Kutipan Teks:
=-=-=

HARUSKAH KITA MEMILIKI?
Memiliki hewan peliharaan memang kadang menjadi kesenangan tersendiri. Terutama bagi orang-orang yang sejak kecil dikenalkan dengan berbagai macam binatang sebagai peliharaan. Kesenangan ini tentunya terbawa hingga dewasa dan menjadi salah satu bagian yang melengkapi hidup. Beberapa laporan dan penelitian pun menyebutkan bahwa orang-orang yang memiliki anjing atau kucing biasanya memiiki hidup yang lebih teratur, mood yang lebih positif dan kepuasan hidup yang tinggi.

=-=-=

Data Hasil Ekstraksi:
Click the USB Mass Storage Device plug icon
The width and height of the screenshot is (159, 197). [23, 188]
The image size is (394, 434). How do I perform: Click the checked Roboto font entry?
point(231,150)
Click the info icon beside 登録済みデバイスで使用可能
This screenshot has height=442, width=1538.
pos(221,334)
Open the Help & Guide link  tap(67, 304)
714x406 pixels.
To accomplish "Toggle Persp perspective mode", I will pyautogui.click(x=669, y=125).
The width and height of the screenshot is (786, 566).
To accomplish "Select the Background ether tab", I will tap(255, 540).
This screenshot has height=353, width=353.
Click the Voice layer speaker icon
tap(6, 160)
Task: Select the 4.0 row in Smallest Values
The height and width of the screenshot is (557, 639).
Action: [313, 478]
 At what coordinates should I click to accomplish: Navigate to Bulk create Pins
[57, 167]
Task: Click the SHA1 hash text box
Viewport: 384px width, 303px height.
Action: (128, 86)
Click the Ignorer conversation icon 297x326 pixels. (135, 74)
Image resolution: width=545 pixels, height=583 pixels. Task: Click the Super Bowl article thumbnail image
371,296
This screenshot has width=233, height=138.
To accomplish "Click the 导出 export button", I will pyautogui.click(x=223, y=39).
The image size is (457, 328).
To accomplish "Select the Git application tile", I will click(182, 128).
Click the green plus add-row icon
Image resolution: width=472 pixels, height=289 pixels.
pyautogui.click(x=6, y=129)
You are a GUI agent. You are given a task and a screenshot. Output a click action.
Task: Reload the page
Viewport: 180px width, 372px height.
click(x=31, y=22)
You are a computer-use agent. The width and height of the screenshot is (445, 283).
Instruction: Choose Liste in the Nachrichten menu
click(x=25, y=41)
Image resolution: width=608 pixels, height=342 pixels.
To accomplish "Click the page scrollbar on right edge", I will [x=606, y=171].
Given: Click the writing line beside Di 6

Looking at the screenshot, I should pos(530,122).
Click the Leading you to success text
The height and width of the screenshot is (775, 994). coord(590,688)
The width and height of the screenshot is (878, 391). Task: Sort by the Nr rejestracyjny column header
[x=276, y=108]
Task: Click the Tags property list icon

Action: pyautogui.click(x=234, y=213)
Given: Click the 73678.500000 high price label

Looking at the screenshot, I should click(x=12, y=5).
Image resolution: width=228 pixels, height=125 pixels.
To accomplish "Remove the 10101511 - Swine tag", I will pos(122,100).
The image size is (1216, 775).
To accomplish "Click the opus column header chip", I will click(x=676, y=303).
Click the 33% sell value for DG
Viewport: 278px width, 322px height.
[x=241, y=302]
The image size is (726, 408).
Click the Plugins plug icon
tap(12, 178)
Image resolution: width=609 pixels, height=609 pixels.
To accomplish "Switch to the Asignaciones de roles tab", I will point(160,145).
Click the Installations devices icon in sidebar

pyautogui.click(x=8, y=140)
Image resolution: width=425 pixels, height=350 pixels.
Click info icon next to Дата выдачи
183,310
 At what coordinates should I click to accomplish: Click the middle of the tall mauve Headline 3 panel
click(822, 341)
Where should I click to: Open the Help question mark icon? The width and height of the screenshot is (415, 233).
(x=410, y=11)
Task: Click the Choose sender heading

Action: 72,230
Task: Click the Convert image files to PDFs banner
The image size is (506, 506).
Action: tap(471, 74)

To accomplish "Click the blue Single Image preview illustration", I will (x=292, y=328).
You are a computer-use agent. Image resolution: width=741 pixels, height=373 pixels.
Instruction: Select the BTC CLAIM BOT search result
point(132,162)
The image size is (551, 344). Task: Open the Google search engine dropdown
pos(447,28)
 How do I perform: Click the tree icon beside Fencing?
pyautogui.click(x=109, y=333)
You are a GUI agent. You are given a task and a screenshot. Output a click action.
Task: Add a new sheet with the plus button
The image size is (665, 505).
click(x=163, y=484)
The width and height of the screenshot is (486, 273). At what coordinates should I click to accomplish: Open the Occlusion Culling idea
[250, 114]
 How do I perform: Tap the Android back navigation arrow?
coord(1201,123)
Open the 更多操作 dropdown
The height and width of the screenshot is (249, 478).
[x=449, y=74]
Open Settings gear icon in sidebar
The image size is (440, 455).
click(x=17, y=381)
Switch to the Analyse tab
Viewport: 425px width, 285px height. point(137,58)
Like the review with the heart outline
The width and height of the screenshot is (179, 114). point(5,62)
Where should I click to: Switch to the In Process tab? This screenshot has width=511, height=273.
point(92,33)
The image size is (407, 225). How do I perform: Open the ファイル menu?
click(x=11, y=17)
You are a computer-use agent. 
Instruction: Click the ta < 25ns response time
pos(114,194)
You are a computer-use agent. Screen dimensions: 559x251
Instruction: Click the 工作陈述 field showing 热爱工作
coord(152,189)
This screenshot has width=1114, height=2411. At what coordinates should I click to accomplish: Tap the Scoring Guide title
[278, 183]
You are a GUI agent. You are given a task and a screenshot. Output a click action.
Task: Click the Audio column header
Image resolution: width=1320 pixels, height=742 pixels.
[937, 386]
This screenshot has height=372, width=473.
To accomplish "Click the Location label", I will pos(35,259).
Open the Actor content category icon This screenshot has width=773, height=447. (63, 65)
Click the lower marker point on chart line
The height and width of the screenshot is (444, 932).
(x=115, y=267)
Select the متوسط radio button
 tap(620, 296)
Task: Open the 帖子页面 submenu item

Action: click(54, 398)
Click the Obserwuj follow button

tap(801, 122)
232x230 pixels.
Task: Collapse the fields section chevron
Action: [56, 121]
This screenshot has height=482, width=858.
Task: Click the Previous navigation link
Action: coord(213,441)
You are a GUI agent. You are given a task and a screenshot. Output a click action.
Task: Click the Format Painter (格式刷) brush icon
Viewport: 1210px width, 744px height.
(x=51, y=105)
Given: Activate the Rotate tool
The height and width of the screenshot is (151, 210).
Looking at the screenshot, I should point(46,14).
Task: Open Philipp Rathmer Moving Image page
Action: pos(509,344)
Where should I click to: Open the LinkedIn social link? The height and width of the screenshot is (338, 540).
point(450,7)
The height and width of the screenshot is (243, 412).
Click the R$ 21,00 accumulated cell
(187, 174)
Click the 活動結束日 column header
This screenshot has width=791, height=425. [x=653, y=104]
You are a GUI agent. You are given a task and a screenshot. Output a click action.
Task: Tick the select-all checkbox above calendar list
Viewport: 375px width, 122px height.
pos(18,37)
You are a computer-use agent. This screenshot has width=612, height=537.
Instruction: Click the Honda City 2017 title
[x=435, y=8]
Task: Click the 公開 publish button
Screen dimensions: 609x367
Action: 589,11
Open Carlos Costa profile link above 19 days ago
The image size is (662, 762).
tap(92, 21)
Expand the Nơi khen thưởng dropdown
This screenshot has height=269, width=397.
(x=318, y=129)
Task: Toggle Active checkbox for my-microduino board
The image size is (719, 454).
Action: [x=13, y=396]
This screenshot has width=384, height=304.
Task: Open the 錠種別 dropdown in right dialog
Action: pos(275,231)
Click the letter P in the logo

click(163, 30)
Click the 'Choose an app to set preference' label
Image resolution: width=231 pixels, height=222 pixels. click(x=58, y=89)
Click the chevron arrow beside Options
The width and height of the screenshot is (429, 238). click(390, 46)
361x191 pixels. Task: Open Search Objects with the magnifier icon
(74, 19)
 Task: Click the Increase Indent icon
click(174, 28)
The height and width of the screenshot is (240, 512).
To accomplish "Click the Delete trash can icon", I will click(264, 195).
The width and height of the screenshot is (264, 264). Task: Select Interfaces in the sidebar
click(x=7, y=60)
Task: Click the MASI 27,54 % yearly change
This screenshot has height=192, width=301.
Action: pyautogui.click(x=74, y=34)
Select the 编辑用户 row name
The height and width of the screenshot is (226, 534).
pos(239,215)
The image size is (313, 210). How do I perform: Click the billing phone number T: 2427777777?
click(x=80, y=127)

=-=-=

Terapkan Bacaan:
1 - Sebutkan semua hal yang, menurut laporan dan penelitian dalam teks tentang hewan peliharaan, biasanya dimiliki oleh orang yang memelihara anjing atau kucing.
2 - Lanjutkan teks tentang hewan peliharaan, dimulai setelah kalimat terakhirnya.

Hasil Setiap Tugas:
1 -
- Hidup yang lebih teratur
- Mood yang lebih positif
- Kepuasan hidup yang tinggi

2 -
Namun hal ini belum terbukti pada orang-orang yang memilih satwa liar sebagai peliharaan. Selain karena memelihara satwa liar memiliki banyak resiko, proses mendapatkannya pun tidak mudah, belum lagi biaya perawatan yang tergolong jauh lebih mahal daripada memelihara satwa domestik. Diperparah dengan adanya oknum-oknum yang akhirnya menjadikan satwa liar bahkan satwa dilindungi sebagai objek untuk mendapat keuntungan, tanpa mengindahkan lagi persoalan kesejahteraan satwa.
Negara sebenarnya telah mengatur mengenai kepemilikan satwa liar ini pada UU No. 5 tahun 1990 tentang Konservasi Sumberdaya Alam Hayati dan Ekosistemnya karena menyadari bahwa bila hal ini dibiarkan, satwa liar di alam bisa semakin terksploitasi dan punah. Maka negara melarang jual-beli dan kepemilikan satwa-satwa dilindungi dalam keadaan hidup atau mati dalam bentuk utuh atau hanya bagian-bagian tubuh.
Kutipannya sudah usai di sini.